§ **Exercise passage**:

The comments point out that the INGAA board of directors had formally committed to methane reductions in voluntary pledges issued on July 19, 2018. These included core principles such as minimizing emissions from interstate natural gas pipelines, pneumatic controllers and compressor stations. More specifically, members of INGAA said they will install air-driven, low-bleed, or intermittent pneumatic controllers when installing new pneumatic controllers, unless a different device is required for safe operations; minimize emissions during maintenance, repair and replacement of pipelines; replace rod packing on all transmission and storage reciprocating compressors; conduct leak surveys at all member-owned and operated transmission and transmission and storage compressor stations by 2022 and at all natural gas storage wells owned and operated by INGAA member companies by 2025; and transparently report methane emissions.

Those voluntary commitments obviously did not move House Democrats. H.R. 5120 goes beyond the Obama-era 2016 “methane release from pipelines regulation” by imposing a host of new federal requirements in the area of leak detection and elsewhere. Another provision would require comprehensive pipeline mapping for the first time. Automatic shutoff or remote-controlled valves would be required on existing, new and replaced pipelines. The maximum civil penalties that could be imposed by the PHMSA would be increased from $200,000 to $2 million per violation. It would be easier for the PHMSA to assess criminal penalties for operators who act recklessly. Operators would have to immediately repair major gas leaks.

Democrats in the House believe those far-reaching actions are necessary. “There are nearly 3 million miles of pipelines transporting hazardous liquid and natural gas just feet below countless communities across the U.S., yet federal efforts to ensure these pipelines are safe, reliable and environmentally-sound are woefully outdated,” Transportation Chair Peter DeFazio (D-OR) said, “Last year alone, there were 636 pipeline incidents that left eight people dead and injured another 90, including the horrific incident that killed one person, sent 21 others to the hospital, and damaged 131 structures in Merrimack Valley, Massachusetts. Moreover, it’s estimated that this industry is responsible for one-third of our country’s emissions of methane, a greenhouse gas that is 84 times more potent than carbon dioxide in the first few decades of its release and a major contributor to climate change.”

But those provisions go too far for the pipeline industry, and for Republicans in the House, and most likely, for GOPers in the Senate, where Republicans are in control. After the Transportation Committee vote on November 20, ranking member Sam Graves (R-MO), said, “The most disappointing fact about today’s partisan markup is that if Republicans had been offered the chance to work on these bills with our colleagues in the majority, we could have produced legislation that every member of the committee supported.” The GOP bill, which one Democrat supported, is called the Pipeline Safety Improvement Act of 2019. It includes a number of industry “asks” including prohibiting three overt actions that jeopardize safety: unauthorized turning of a valve; puncturing of a pipe, pump, or valve; and causing a defect to a pipe, pump, or valve. It also creates a safety-enhancing testing program for innovative technologies and operational practices.

§ **Questions**:
(a) Check each statement against the pipeline safety passage and say whether it agrees. Answer yes or no for each, quoting the words of the passage that decide it.
(i) INGAA issued its voluntary pledges on July 19, 2018.
(ii) H.R. 5120 would raise the maximum PHMSA civil penalty to $20 million per violation.
(iii) No Democrat supported the GOP bill.
(b) Reproduce the pipeline safety passage word for word from "Those voluntary commitments" up to and including "major gas leaks.".

§ **Provided records**:
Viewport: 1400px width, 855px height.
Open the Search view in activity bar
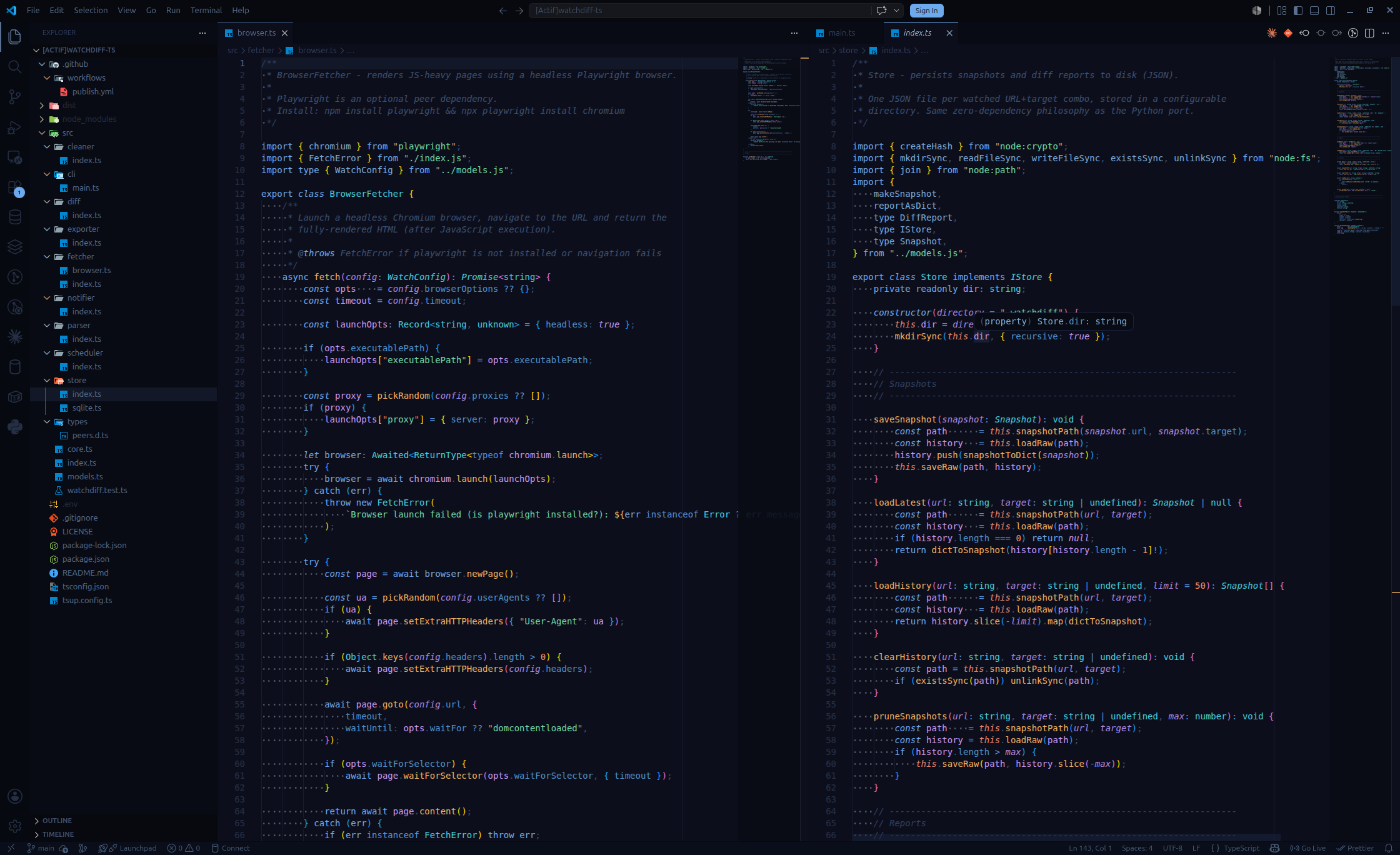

---

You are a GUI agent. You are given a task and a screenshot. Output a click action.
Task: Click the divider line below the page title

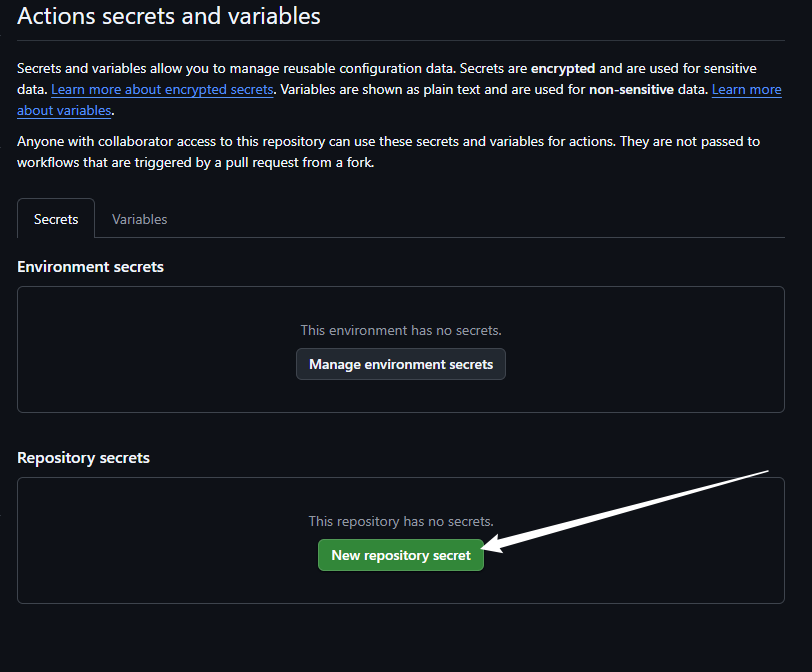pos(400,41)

...

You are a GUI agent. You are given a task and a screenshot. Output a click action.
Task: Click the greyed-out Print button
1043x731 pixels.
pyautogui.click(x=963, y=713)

§ **Task-by-task answers**:
(a)
(i) Yes: "voluntary pledges issued on July 19, 2018"
(ii) No: "increased from $200,000 to $2 million per violation"
(iii) No: "The GOP bill, which one Democrat supported"

(b)
Those voluntary commitments obviously did not move House Democrats. H.R. 5120 goes beyond the Obama-era 2016 “methane release from pipelines regulation” by imposing a host of new federal requirements in the area of leak detection and elsewhere. Another provision would require comprehensive pipeline mapping for the first time. Automatic shutoff or remote-controlled valves would be required on existing, new and replaced pipelines. The maximum civil penalties that could be imposed by the PHMSA would be increased from $200,000 to $2 million per violation. It would be easier for the PHMSA to assess criminal penalties for operators who act recklessly. Operators would have to immediately repair major gas leaks.